When Dan Charbit and his wife, Gaelle Hazan, moved to Montreal from Paris two summers ago, it was meant to be a temporary fix — a year-long attempt for Charbit to reboot his stalled career as a special-effects artist in Quebec’s thriving film and television industry. They agreed to fly home if the experiment failed.

Fourteen months after arriving in Canada, the couple has no desire to return to France. The 43-year-old Charbit, who won an Emmy earlier this year for work on the fourth season of the hit HBO show “Game of Thrones,” started a new job last month as a supervisor at Mokko, a Montreal-based special-effects studio serving the film and television industries. Hazan, 39, has found employment as a construction project manager.

Charbit and Hazan are part of a new wave of French Jews who have resettled in French-speaking Quebec, fleeing France’s dismal unemployment rate, which hit 10.5 percent in September, as well as the shock of anti-Semitism that has reverberated throughout the country in recent months and crested over the summer during waves of anti-Israel demonstrations.

France’s Jewish Community Protection Service reported 527 anti-Semitic incidents in the first half of 2014, compared with 276 in the same period last year. In recent months — and especially in the wake of the most recent Gaza war — there have been incidents of Jews being harassed, even physically assaulted, in the streets, and synagogues and Jewish-owned stores and restaurants being torched. And notably, in 2012, four people, including three children, were killed during a shooting rampage at a Jewish school in Toulouse.

While Israel remains the destination of choice — 5,063 French Jews made aliyah between Jan. 1 and Sept. 30, according to the Jewish Agency for Israel, the most from any European country — Quebec, and its largest city of Montreal in particular, is quietly becoming a popular alternative for émigrés.

“I hear and I know of young couples moving to Quebec,” said Serge Cwajgenbaum, the Lyon, France-born secretary general of the European Jewish Congress. “The reason is not necessarily related to the rise of anti-Semitism, but it’s more to find a proper future, in terms of good work, good salaries and a cheaper way of life.” There are some 90,000 Jews in the Montreal metropolitan area.

Jews are not the only French citizens resettling in Canada. Overall French immigration to Quebec has skyrocketed since 2011, when Canada last conducted its National Household Survey. The French consulate in Montreal told the Canadian Press earlier this month that 55,000 French citizens had notified it of their residence in the city, a 45 percent increase from 2005. Since immigrants are not required to register upon arrival, the consulate estimated the actual number of French citizens in Montreal could be as high as 110,000.

Although up-to-date data on French Jewish immigration does not exist, Monique Lapointe, director of Agence Ometz, Montreal’s primary Jewish social services and resettlement organization, told JTA she has noticed a significant increase in newcomers, especially over the past year. Inquiries, Lapointe said, have poured in through Ometz’s email system and Facebook page — including from French Jews currently living in Israel.

“I wouldn’t say it’s a huge number of [immigrants],” Lapointe said. “But it’s a trend. We’ll be anticipating more.”

Lapointe described the average immigrant as single, between the ages of 25 and 35, “very well educated and looking for a new kind of life.” The wider Montreal Jewish community, Lapointe said, is now in the early stages of crafting a coordinated approach to handle the inflow. Thus far, it has been difficult to track newcomers, she added, partly because French Jews keep looser ties to Jewish community organizations than do their North American counterparts.

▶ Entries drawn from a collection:
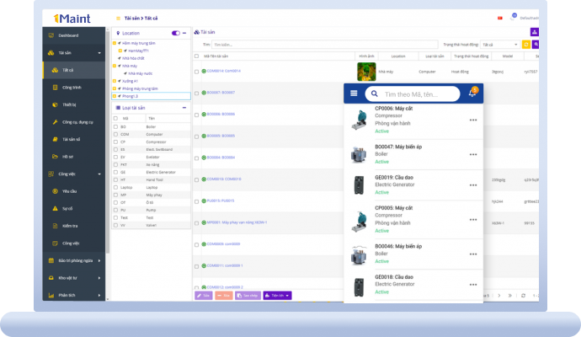Viewport: 581px width, 337px height.
Task: Tick the checkbox for COM0014 row
Action: 198,72
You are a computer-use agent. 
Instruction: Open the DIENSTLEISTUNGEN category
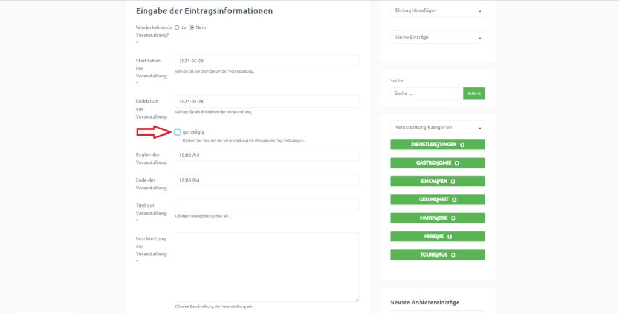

▶ Exercise task 1: Translate this sentence from the article on French Jewish immigration to Quebec into Spanish: "Jews are not the only French citizens resettling in Canada."
▶ Exercise task 2: Reproduce the full listing of entries word for word, omitting the pictures.
The listing has no connection to the article about French Jews moving to Quebec.

▶ Complete output 1: Los judíos no son los únicos ciudadanos franceses que se están reasentando en Canadá.

▶ Complete output 2:
Viewport: 581px width, 337px height.
Task: Tick the checkbox for COM0014 row
Action: 198,72
You are a computer-use agent. 
Instruction: Open the DIENSTLEISTUNGEN category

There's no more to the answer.